## [SUPPLIED DATA]
· · · ·
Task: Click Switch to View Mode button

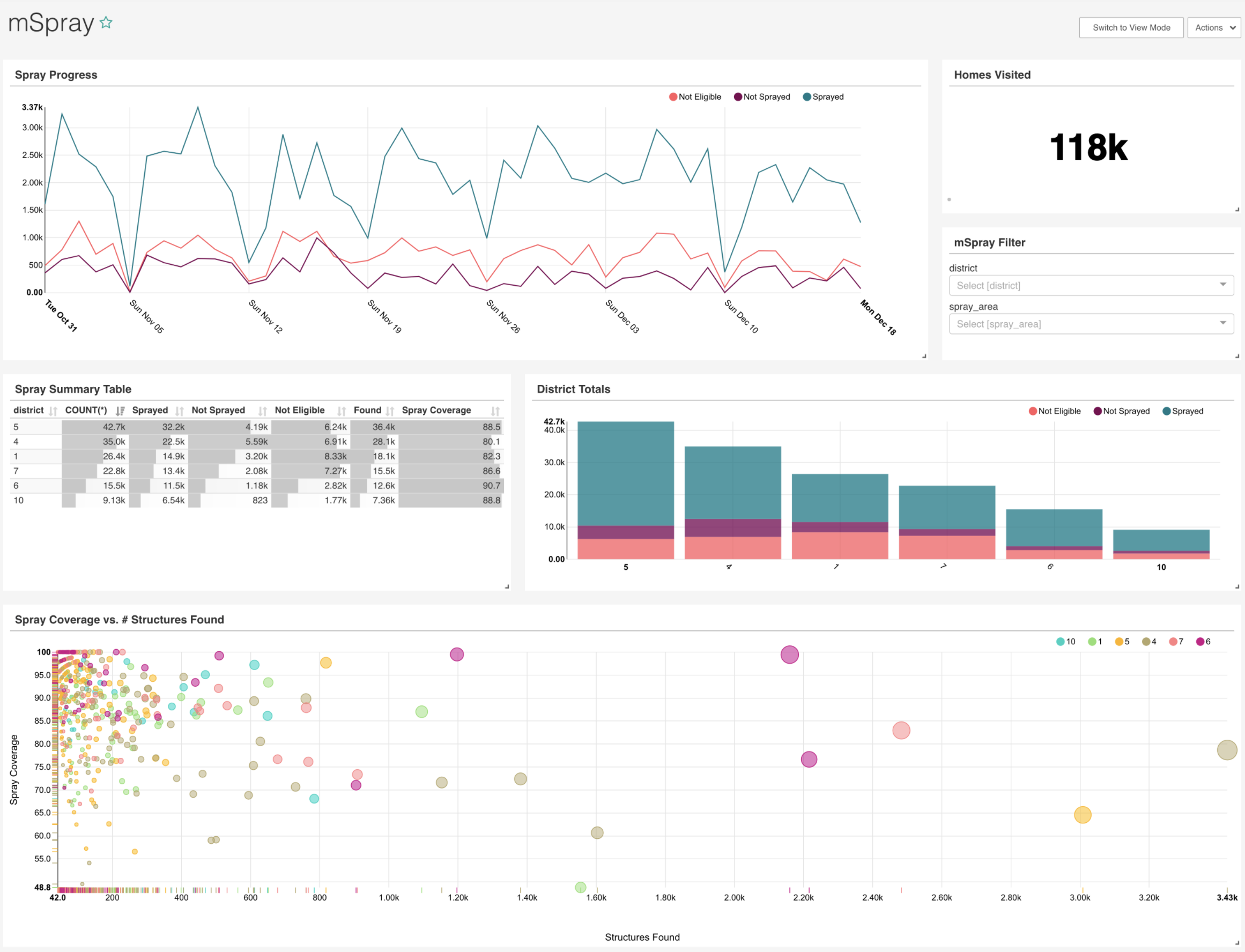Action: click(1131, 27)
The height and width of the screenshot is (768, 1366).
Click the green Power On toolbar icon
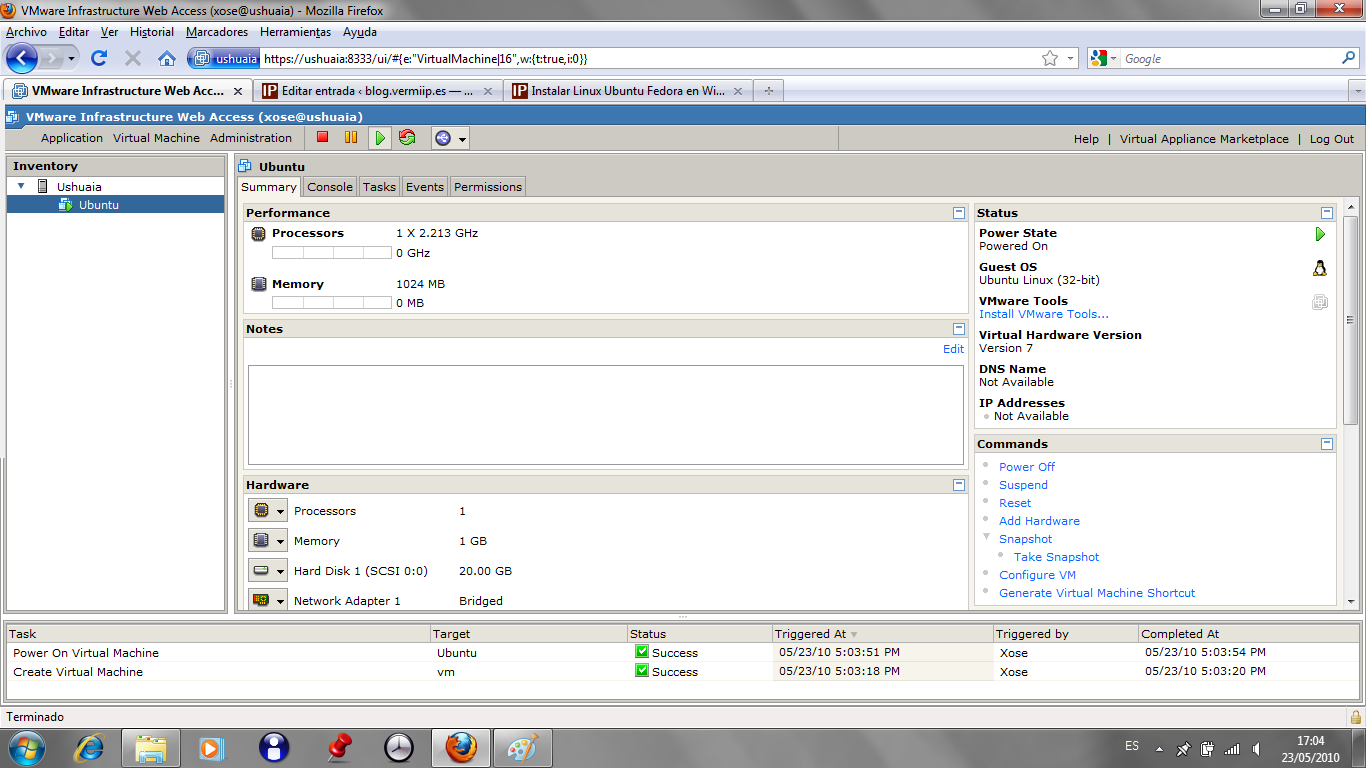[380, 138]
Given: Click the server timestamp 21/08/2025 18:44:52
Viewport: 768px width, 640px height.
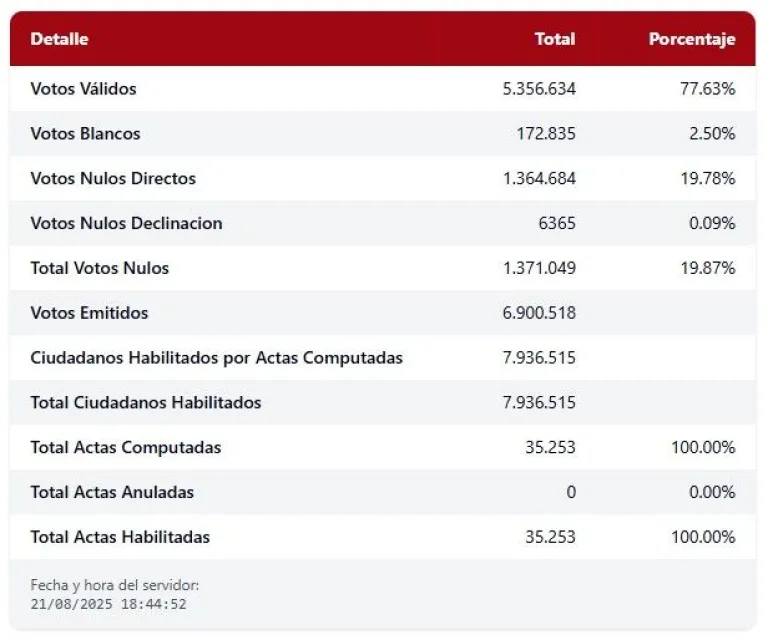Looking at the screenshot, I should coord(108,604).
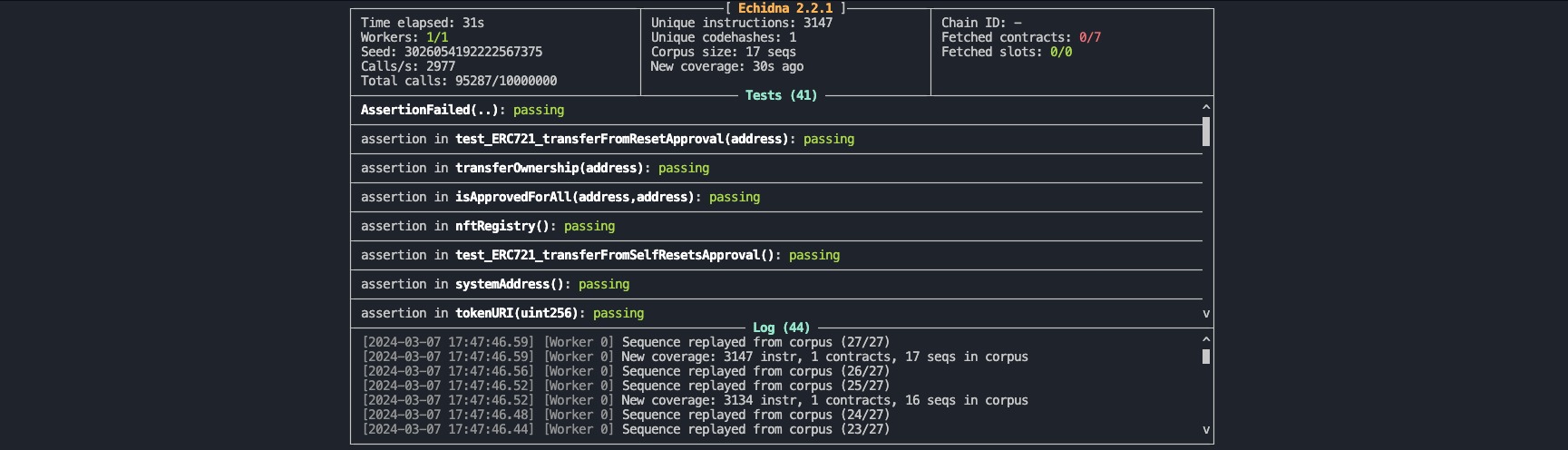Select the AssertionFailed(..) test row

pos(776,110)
· · · ·
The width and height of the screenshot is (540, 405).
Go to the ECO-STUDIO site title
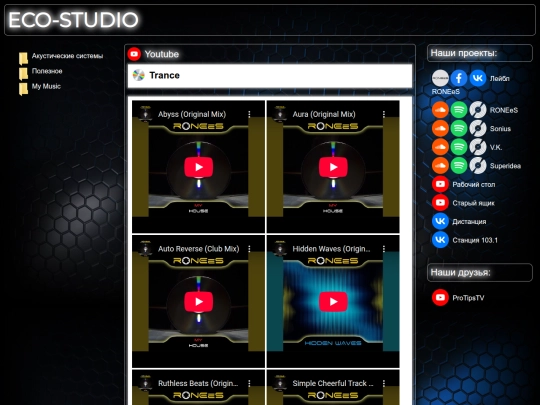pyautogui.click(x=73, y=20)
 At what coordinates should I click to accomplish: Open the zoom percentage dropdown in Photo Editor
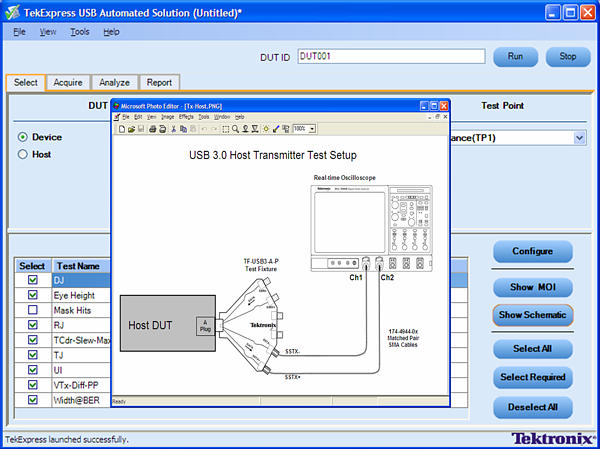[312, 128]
· · · ·
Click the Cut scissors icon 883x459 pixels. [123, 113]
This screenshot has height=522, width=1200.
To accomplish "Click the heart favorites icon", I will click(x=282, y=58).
· · · ·
## [INSTRUCTIONS FOR THE TASK]
In the material above, which lines fall between the one holding "Task: Click Switch to View Mode button" and the one holding "Given: Click the", inclusive? Print exactly those, with the pictures left out.

## [COMPLETED TASK]
Task: Click Switch to View Mode button

Action: click(1131, 27)
The height and width of the screenshot is (768, 1366).
Click the green Power On toolbar icon
[380, 138]
Given: Click the server timestamp 21/08/2025 18:44:52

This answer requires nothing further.